- _Your task_:
Only the lines from the one containing "Instruction: Open Спам моніторинг menu item" through the one containing "Task: Select Privacy Policy in navigation" should be printed, exactly as they appear below, with both ends included.

- _Dataset entries_:
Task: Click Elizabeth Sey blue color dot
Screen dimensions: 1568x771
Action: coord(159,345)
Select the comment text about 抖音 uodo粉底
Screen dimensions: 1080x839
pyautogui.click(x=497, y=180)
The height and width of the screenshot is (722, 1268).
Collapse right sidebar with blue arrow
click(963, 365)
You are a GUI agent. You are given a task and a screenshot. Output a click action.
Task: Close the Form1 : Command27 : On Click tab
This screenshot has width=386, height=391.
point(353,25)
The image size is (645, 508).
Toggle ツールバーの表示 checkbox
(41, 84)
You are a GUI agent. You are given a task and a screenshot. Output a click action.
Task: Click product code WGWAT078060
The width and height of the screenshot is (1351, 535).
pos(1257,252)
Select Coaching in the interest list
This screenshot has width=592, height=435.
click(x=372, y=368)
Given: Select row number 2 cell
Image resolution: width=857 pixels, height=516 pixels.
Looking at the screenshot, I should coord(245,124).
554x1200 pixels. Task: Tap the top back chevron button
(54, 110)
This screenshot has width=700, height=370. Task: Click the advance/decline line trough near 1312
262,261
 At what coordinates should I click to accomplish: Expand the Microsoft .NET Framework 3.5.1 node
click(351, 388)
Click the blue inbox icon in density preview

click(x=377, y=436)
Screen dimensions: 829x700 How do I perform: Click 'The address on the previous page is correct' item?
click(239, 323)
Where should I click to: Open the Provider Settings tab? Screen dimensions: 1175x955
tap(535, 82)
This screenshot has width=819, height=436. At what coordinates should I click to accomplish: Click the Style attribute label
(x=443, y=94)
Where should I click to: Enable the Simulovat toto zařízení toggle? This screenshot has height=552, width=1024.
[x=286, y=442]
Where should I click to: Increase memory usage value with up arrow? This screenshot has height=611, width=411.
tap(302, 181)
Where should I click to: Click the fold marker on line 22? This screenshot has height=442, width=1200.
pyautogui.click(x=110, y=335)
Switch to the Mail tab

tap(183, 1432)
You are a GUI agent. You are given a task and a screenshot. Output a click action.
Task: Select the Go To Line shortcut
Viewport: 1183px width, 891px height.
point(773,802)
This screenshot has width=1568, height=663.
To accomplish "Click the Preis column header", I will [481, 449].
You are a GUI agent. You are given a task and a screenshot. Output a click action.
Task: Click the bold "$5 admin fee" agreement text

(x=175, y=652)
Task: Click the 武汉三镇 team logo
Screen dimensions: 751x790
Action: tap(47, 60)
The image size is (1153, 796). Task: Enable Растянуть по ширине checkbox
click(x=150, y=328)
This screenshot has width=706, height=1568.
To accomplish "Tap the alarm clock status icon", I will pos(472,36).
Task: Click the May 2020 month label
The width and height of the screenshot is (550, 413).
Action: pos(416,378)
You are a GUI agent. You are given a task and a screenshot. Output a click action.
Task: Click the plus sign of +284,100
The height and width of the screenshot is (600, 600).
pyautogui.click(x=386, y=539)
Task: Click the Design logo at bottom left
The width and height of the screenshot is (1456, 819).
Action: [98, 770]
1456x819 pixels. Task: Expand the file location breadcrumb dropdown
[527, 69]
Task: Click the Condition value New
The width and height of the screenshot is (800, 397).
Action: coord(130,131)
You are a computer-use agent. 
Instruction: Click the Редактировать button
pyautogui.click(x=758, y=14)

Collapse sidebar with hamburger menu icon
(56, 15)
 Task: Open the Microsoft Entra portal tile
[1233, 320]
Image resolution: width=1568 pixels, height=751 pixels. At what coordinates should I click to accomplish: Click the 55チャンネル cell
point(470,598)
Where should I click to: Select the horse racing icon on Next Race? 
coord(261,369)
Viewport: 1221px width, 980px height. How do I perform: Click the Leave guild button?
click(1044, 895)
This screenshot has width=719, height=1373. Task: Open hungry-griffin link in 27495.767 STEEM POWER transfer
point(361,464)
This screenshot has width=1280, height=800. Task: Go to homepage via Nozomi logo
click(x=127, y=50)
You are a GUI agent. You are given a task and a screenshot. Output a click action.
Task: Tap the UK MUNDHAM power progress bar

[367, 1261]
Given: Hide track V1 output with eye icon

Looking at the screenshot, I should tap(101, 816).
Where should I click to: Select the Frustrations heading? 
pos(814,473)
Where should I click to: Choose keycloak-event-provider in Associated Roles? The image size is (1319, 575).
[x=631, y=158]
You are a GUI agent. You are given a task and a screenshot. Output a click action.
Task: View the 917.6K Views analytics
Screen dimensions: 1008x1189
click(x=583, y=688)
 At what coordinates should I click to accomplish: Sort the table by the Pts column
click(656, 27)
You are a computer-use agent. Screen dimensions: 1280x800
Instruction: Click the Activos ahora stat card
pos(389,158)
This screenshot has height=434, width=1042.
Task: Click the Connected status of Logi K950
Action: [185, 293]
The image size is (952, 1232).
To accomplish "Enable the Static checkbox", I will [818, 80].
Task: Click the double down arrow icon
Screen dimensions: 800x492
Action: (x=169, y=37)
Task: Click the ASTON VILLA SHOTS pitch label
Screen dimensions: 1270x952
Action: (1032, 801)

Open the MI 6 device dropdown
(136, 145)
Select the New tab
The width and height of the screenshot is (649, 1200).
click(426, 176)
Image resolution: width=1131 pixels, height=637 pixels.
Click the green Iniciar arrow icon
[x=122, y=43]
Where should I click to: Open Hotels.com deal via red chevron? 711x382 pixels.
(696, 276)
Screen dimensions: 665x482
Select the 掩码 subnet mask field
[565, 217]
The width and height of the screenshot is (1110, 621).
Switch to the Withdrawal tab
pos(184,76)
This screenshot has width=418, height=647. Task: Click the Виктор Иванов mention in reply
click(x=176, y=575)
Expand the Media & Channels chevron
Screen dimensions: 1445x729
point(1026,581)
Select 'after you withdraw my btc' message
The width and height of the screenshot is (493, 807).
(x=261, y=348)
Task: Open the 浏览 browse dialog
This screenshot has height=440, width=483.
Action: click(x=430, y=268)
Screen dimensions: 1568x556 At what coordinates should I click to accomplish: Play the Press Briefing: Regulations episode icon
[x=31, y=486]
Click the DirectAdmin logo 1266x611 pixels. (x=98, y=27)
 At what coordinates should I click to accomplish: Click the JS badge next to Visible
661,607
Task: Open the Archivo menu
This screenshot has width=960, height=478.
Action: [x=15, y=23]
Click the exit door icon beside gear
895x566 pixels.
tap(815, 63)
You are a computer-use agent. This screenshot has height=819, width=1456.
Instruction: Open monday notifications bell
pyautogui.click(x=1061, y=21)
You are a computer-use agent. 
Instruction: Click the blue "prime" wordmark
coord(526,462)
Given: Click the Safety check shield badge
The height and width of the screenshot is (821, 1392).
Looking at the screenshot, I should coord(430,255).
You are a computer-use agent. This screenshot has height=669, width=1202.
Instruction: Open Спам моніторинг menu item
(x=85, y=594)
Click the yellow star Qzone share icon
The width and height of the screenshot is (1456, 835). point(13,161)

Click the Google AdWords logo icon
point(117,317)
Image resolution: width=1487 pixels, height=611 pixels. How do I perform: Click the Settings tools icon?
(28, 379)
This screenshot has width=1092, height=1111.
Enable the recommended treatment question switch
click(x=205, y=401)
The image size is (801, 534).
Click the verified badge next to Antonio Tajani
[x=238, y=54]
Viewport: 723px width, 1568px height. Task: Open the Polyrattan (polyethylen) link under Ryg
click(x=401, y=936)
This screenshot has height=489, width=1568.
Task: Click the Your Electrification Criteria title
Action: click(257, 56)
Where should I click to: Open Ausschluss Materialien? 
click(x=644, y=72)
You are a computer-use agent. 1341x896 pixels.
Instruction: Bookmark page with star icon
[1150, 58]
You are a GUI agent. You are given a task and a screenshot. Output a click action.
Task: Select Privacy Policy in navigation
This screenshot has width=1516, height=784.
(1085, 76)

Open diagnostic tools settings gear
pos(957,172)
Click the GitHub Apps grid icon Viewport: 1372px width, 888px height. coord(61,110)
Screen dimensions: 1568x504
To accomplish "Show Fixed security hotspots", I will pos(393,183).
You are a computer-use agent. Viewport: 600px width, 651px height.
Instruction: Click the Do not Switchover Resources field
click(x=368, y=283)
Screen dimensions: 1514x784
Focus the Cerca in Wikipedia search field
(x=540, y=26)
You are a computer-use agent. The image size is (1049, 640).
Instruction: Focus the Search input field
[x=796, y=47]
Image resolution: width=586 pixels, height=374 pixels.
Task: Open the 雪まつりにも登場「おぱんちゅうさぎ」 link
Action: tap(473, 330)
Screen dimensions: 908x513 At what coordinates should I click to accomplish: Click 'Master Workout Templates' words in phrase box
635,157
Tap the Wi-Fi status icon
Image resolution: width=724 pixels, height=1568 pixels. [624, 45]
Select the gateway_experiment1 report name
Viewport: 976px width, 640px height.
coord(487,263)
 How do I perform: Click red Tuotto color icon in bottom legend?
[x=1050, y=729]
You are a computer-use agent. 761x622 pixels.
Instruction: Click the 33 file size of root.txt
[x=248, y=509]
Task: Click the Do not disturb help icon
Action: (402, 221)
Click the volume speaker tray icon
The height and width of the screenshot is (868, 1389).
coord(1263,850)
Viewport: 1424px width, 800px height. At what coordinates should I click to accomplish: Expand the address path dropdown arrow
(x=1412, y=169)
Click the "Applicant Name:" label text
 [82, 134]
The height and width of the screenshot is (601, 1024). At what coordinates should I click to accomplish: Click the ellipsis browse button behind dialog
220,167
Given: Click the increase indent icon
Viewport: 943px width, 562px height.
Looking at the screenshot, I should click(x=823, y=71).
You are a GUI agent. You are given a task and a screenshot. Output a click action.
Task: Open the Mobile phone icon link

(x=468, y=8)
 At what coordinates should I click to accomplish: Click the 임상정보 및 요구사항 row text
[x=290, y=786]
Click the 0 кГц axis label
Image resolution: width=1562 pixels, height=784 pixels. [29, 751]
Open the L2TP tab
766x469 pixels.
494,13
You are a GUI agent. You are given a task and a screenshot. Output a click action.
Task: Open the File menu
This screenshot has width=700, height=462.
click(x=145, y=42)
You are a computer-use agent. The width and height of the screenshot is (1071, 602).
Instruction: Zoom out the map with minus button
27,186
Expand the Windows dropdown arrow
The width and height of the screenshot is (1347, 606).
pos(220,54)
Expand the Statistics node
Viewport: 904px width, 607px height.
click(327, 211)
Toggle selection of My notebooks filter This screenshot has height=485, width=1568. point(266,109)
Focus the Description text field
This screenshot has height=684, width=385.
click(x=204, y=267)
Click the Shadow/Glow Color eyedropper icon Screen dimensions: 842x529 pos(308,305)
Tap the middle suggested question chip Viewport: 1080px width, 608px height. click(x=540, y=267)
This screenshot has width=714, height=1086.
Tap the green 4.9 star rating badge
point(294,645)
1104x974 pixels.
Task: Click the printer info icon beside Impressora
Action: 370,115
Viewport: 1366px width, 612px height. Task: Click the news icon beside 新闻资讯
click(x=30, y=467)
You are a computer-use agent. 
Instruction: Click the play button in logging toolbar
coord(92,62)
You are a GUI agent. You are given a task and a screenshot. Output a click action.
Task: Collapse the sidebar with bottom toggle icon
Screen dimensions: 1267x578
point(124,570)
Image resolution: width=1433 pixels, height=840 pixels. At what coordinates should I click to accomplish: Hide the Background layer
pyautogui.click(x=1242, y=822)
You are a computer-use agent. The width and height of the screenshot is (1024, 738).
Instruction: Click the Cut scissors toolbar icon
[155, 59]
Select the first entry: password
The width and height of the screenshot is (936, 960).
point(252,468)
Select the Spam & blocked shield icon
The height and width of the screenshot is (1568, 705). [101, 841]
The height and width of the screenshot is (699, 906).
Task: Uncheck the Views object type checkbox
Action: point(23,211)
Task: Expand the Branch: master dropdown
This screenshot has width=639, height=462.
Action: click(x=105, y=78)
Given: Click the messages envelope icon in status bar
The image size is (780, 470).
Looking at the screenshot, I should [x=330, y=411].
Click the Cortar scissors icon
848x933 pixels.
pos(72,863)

- _Task result_:
Instruction: Open Спам моніторинг menu item
(x=85, y=594)
Click the yellow star Qzone share icon
The width and height of the screenshot is (1456, 835). point(13,161)

Click the Google AdWords logo icon
point(117,317)
Image resolution: width=1487 pixels, height=611 pixels. How do I perform: Click the Settings tools icon?
(28, 379)
This screenshot has width=1092, height=1111.
Enable the recommended treatment question switch
click(x=205, y=401)
The image size is (801, 534).
Click the verified badge next to Antonio Tajani
[x=238, y=54]
Viewport: 723px width, 1568px height. Task: Open the Polyrattan (polyethylen) link under Ryg
click(x=401, y=936)
This screenshot has height=489, width=1568.
Task: Click the Your Electrification Criteria title
Action: click(257, 56)
Where should I click to: Open Ausschluss Materialien? 
click(x=644, y=72)
You are a computer-use agent. 1341x896 pixels.
Instruction: Bookmark page with star icon
[1150, 58]
You are a GUI agent. You are given a task and a screenshot. Output a click action.
Task: Select Privacy Policy in navigation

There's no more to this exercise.